The revolutionary feminist erotica of the noted writer and Henry Miller contemporary.
Anaïs Nin, in her book A Woman Speaks, says:
“I make a distinction between erotic writing that is beautiful and which is as poetic as can be, and pornography. I think that they should be distinguished, and there is no reason why we shouldn’t return to the art of erotic writing. The Europeans had a great tradition of it, and it was their best writers who did it. Here (America) it was a degraded thing, whereas in France very good writers enjoyed doing it. They always did that as part of the game.”
Anaïs Nin became known for her Journals and her association with Henry Miller. In later days, her novels attracted attention and she is praised by women as a feminist explorer. In the 1940s, she wrote some erotica that has been collected in two volumes, Delta of Venus and Little Birds.

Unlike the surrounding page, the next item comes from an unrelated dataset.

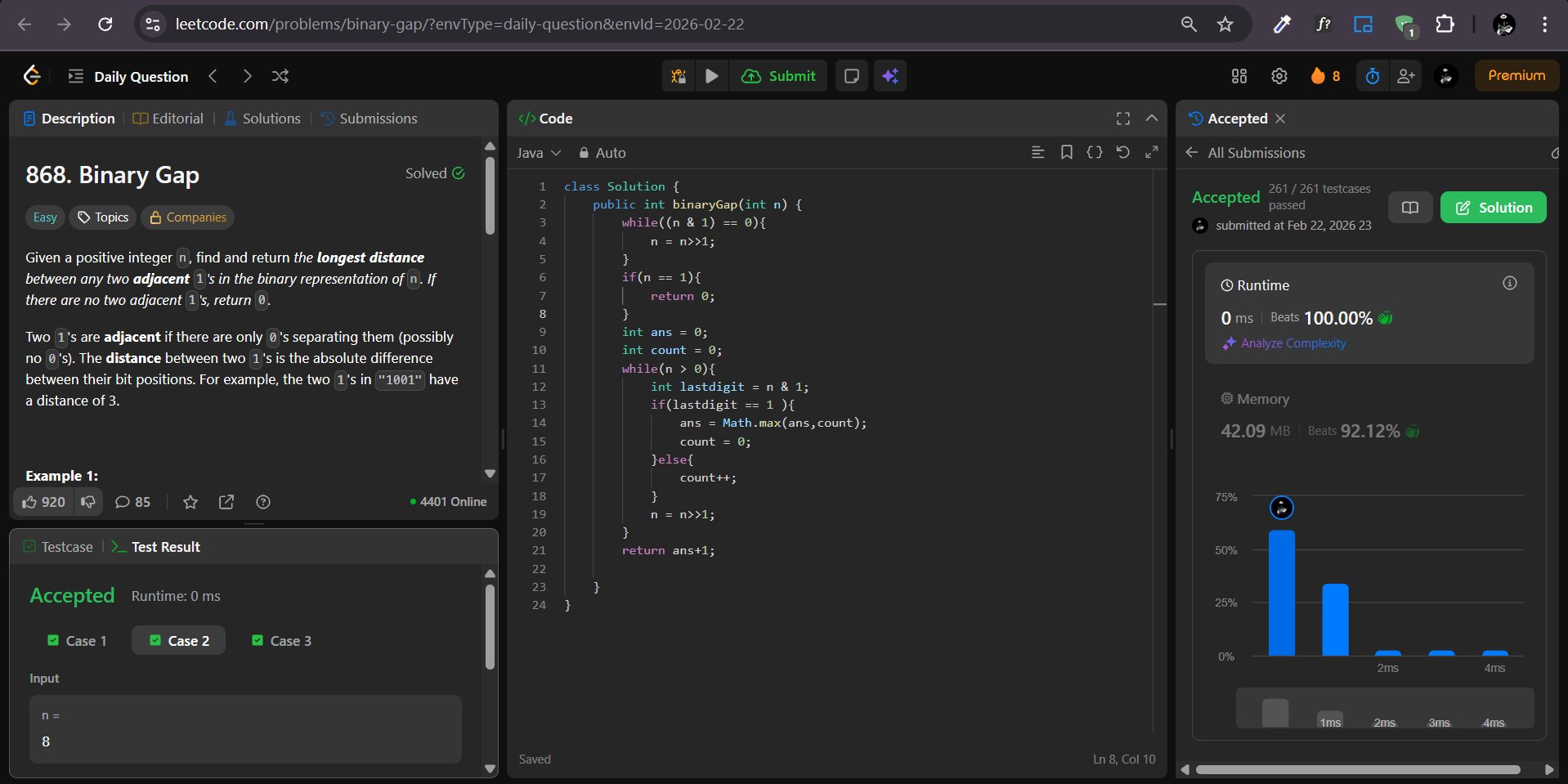Format code using the alignment lines icon

1037,152
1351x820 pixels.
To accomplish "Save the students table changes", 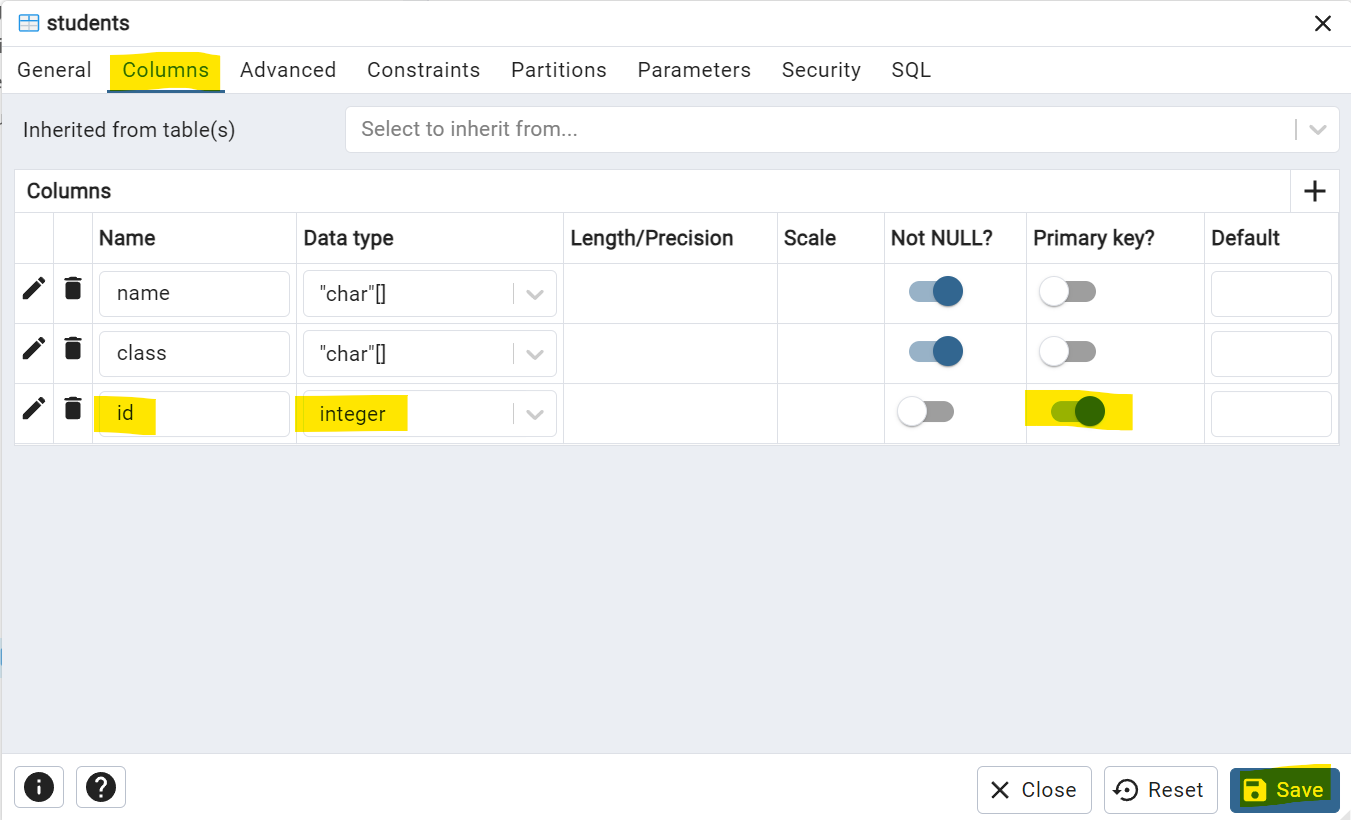I will [x=1284, y=789].
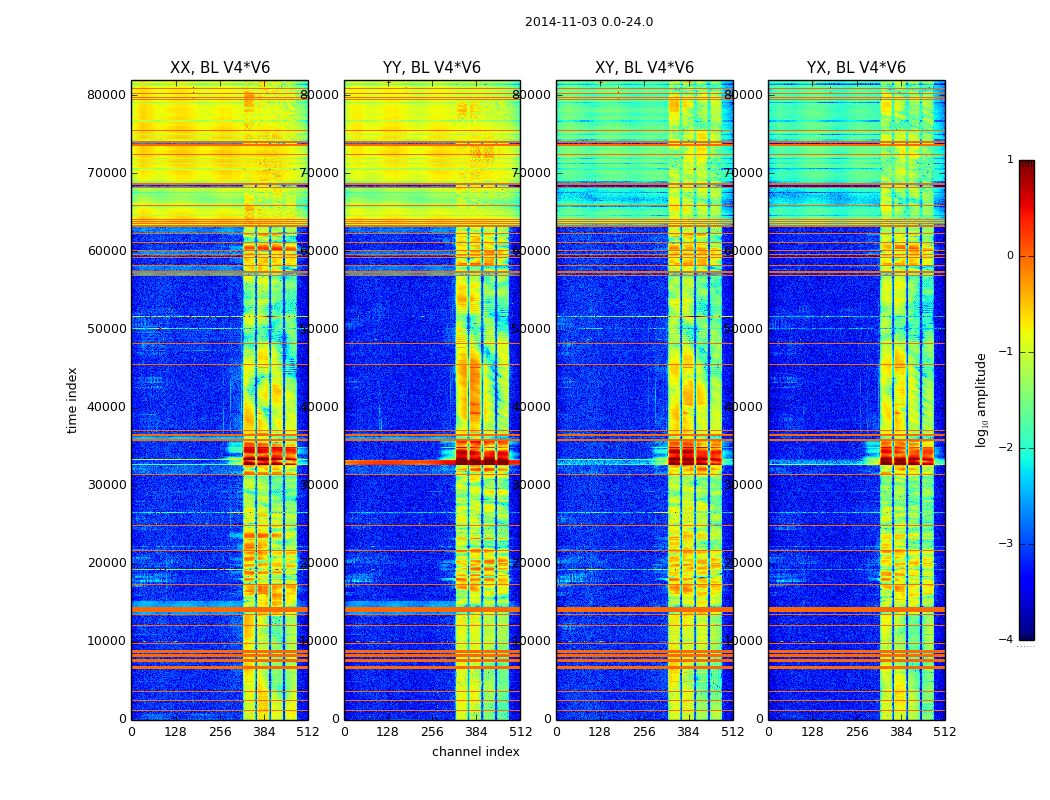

Her preface recounts how she came to write the stories:
“A book collector offered Henry Miller a hundred dollars a month to write erotic stories. It seemed like Danté-esque punishment to condemn Henry to write erotica at a dollar a page. He rebelled because his mood of the moment was the opposite of Rabelaisian, because writing to order was a castrating occupation, because to be writing with a voyeur at the keyhole took all the spontaneity and pleasure out of his fanciful adventures.”
Nin was encouraged to try her hand.
“I felt I did not want to give anything genuine, and decided to create a mixture of stories I had heard and inventions, pretending they were from the diary of a woman. I never met the collector. He was to read my pages and let me know what he thought. Today I received a telephone call. A voice said ‘it is fine. But leave out the poetry and descriptions of anything but sex. Concentrate on sex.’ So I began to write tongue-in-cheek, to become outlandish, inventive and so exaggerated that I thought he would realise that I was caricaturing sexuality. But there was no protest. I spent days in the library studying the Kama Sutra, listened to friends’ most extreme adventures.”
Despite the demands to “leave out the poetry”, Nin became aware that her approach was totally different from the role models of erotic writing, namely the writings of men. For many years, she didn’t reprint the stories, feeling that she had repressed her own voice. Then she reread them.
“In numerous passages I was intuitively using a woman’s language, seeing sexual experience from a woman’s point of view. I finally decided to release the erotica for publication because it shows the beginnings efforts of a woman in a world that had been the domain of men.”
Nin died in 1977. Her Journals have now emerged in unexpurgated form. One series of extracts that explore the sexual relationship that she had with Henry Miller and his wife formed the book (and film) Henry and June. Another editing called House of Incest revealed the story of Nïn’s sexual relationship with her father.